[What to do]:
Reproduce the top of the data verbatim, through and including the line that contains "You are a computer-use agent. The height".

[Stored items from a collection]
.....

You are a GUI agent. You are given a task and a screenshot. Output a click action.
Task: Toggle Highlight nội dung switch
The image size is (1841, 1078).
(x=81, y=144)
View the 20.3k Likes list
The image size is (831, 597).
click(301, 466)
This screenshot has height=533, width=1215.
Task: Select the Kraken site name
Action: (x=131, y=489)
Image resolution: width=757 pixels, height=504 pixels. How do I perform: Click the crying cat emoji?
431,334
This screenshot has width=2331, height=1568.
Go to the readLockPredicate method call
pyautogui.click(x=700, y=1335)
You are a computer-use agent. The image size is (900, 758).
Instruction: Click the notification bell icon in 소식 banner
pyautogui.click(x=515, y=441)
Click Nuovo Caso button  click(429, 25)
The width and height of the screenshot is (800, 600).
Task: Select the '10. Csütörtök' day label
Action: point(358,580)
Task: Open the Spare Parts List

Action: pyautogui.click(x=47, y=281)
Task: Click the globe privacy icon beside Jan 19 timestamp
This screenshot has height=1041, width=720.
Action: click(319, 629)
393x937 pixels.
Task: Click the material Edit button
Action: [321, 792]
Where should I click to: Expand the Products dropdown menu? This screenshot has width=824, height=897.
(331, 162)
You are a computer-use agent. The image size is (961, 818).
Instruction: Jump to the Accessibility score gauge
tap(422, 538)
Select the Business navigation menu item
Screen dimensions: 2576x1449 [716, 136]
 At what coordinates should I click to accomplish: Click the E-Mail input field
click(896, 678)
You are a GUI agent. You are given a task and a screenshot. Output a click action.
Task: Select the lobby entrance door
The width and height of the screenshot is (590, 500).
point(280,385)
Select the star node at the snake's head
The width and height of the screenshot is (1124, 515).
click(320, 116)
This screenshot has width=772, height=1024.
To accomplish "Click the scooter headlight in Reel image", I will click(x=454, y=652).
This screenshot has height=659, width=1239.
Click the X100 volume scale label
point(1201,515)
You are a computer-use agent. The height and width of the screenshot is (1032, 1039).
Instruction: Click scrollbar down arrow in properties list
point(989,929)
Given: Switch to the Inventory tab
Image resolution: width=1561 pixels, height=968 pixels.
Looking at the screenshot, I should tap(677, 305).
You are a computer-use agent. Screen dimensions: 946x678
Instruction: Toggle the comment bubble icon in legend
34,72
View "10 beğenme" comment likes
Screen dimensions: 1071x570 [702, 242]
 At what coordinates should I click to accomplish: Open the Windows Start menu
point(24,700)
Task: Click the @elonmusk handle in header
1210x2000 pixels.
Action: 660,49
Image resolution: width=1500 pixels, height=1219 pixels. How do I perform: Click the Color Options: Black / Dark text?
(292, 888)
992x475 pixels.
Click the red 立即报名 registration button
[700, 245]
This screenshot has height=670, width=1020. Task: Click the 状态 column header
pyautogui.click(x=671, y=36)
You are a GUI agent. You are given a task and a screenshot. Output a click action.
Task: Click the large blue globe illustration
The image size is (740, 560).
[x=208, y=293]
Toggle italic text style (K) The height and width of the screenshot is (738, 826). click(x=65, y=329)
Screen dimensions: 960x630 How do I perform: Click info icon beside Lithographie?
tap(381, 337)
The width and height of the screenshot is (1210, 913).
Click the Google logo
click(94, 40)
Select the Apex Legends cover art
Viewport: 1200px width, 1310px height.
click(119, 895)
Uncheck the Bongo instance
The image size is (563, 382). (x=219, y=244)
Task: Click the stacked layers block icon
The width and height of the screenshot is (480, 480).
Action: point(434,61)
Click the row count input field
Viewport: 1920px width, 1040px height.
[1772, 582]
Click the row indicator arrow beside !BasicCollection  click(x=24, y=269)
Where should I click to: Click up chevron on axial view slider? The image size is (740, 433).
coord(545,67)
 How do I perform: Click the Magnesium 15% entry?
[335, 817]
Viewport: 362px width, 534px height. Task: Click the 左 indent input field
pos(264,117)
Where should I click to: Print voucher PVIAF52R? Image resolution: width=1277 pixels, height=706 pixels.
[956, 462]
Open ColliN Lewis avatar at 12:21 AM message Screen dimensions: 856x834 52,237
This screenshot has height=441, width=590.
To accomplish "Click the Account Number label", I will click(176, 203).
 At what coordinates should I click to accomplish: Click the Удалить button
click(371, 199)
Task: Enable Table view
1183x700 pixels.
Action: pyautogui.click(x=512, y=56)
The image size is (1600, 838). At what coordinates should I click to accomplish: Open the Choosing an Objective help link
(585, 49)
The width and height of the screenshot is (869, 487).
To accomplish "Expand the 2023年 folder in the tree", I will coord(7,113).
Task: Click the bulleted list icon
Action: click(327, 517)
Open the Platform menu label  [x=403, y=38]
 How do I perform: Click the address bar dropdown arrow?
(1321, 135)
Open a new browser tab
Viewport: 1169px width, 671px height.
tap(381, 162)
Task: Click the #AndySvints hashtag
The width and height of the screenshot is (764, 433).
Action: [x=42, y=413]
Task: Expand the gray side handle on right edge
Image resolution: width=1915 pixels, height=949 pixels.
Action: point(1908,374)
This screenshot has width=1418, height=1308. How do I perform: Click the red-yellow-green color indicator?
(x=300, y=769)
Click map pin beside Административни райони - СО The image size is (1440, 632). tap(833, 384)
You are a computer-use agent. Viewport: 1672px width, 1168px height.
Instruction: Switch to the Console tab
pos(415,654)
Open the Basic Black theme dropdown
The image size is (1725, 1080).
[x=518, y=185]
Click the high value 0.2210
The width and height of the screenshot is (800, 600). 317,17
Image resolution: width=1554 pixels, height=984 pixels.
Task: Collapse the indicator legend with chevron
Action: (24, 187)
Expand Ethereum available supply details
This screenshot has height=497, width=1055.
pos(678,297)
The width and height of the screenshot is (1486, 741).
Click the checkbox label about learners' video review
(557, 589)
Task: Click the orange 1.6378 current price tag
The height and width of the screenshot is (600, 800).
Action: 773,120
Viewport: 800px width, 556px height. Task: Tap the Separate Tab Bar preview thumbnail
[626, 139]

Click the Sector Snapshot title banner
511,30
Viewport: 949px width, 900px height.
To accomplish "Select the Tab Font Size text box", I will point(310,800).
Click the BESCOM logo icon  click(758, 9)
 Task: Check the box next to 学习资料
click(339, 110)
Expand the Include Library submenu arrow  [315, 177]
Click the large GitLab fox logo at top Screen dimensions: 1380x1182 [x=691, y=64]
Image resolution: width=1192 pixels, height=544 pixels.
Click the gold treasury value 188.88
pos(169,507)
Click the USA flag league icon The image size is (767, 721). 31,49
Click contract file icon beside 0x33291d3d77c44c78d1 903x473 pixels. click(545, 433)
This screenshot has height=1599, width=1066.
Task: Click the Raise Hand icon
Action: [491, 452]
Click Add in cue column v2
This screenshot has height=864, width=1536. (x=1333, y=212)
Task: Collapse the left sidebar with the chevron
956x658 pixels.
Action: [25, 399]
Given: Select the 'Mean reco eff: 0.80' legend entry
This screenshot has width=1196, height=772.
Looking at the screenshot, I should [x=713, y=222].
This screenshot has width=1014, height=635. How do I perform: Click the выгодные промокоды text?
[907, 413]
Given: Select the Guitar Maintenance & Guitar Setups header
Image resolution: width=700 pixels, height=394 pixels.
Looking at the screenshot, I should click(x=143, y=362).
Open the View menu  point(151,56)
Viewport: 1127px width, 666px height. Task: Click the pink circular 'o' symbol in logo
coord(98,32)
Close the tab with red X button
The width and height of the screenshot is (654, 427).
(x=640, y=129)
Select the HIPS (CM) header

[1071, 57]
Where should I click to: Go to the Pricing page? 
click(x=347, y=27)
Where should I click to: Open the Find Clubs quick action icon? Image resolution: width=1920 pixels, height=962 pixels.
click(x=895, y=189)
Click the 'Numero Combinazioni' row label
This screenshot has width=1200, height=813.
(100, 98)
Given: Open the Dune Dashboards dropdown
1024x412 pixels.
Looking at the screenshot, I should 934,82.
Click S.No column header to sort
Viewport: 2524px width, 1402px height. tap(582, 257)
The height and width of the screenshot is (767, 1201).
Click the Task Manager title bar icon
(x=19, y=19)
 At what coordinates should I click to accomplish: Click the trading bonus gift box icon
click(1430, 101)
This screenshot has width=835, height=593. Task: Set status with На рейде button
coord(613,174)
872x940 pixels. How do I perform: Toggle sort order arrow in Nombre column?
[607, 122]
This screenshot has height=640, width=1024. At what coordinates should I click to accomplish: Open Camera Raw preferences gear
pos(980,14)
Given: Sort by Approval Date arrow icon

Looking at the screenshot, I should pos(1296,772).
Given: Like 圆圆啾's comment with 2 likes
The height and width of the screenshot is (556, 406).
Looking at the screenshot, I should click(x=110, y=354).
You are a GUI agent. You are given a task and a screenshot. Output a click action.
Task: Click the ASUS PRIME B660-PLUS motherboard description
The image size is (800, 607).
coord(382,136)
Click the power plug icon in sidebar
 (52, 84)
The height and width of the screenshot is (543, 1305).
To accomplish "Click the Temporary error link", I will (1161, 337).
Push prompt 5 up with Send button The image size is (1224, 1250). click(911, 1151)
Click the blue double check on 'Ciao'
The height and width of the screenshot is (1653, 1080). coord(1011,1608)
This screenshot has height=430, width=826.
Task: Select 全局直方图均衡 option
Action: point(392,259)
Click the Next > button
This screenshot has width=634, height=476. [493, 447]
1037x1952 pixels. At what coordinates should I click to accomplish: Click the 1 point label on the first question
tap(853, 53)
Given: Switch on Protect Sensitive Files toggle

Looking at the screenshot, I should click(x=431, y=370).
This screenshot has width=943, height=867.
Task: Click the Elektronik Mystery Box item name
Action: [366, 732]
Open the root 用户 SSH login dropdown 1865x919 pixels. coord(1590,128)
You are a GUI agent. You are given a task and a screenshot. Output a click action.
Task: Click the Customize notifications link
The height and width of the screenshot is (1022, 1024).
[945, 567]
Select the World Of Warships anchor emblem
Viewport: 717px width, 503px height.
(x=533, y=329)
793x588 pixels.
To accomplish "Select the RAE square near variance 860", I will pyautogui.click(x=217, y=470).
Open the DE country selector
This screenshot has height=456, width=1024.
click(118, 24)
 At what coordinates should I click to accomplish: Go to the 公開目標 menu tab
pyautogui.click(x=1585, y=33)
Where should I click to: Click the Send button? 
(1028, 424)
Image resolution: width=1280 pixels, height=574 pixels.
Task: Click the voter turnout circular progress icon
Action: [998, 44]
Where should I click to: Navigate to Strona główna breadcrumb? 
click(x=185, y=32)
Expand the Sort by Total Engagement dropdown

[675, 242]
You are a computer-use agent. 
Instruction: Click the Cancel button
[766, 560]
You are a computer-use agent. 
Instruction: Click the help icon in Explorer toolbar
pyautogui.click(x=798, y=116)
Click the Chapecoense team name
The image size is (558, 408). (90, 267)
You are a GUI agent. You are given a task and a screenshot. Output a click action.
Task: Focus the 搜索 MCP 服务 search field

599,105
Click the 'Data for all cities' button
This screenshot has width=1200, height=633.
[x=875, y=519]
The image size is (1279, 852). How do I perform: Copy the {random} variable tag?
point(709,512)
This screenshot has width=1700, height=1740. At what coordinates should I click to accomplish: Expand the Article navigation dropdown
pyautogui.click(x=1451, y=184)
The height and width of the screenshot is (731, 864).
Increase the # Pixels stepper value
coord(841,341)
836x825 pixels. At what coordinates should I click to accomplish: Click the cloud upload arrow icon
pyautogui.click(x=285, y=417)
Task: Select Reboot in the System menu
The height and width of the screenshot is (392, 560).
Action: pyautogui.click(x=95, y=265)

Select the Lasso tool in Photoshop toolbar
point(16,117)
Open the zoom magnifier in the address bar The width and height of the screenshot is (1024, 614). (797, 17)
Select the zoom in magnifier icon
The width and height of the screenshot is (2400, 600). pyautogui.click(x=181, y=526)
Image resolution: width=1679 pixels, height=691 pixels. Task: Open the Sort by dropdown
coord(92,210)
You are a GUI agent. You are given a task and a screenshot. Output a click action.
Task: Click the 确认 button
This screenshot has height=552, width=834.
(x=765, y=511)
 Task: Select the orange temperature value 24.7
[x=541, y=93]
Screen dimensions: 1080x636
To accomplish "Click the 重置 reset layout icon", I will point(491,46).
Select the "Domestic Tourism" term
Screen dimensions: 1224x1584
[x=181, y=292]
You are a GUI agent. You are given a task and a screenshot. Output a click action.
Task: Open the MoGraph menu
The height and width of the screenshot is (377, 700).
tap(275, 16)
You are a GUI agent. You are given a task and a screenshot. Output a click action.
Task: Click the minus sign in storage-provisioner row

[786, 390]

.....

[Your solution]:
You are a GUI agent. You are given a task and a screenshot. Output a click action.
Task: Toggle Highlight nội dung switch
The image size is (1841, 1078).
(x=81, y=144)
View the 20.3k Likes list
The image size is (831, 597).
click(301, 466)
This screenshot has height=533, width=1215.
Task: Select the Kraken site name
Action: (x=131, y=489)
Image resolution: width=757 pixels, height=504 pixels. How do I perform: Click the crying cat emoji?
431,334
This screenshot has width=2331, height=1568.
Go to the readLockPredicate method call
pyautogui.click(x=700, y=1335)
You are a computer-use agent. The image size is (900, 758).
Instruction: Click the notification bell icon in 소식 banner
pyautogui.click(x=515, y=441)
Click Nuovo Caso button  click(429, 25)
The width and height of the screenshot is (800, 600).
Task: Select the '10. Csütörtök' day label
Action: point(358,580)
Task: Open the Spare Parts List

Action: pyautogui.click(x=47, y=281)
Task: Click the globe privacy icon beside Jan 19 timestamp
This screenshot has height=1041, width=720.
Action: click(319, 629)
393x937 pixels.
Task: Click the material Edit button
Action: [321, 792]
Where should I click to: Expand the Products dropdown menu? This screenshot has width=824, height=897.
(331, 162)
You are a computer-use agent. The image size is (961, 818).
Instruction: Jump to the Accessibility score gauge
tap(422, 538)
Select the Business navigation menu item
Screen dimensions: 2576x1449 [716, 136]
 At what coordinates should I click to accomplish: Click the E-Mail input field
click(896, 678)
You are a GUI agent. You are given a task and a screenshot. Output a click action.
Task: Select the lobby entrance door
The width and height of the screenshot is (590, 500).
point(280,385)
Select the star node at the snake's head
The width and height of the screenshot is (1124, 515).
click(320, 116)
This screenshot has width=772, height=1024.
To accomplish "Click the scooter headlight in Reel image", I will click(x=454, y=652).
This screenshot has height=659, width=1239.
Click the X100 volume scale label
point(1201,515)
You are a computer-use agent. The height and width of the screenshot is (1032, 1039).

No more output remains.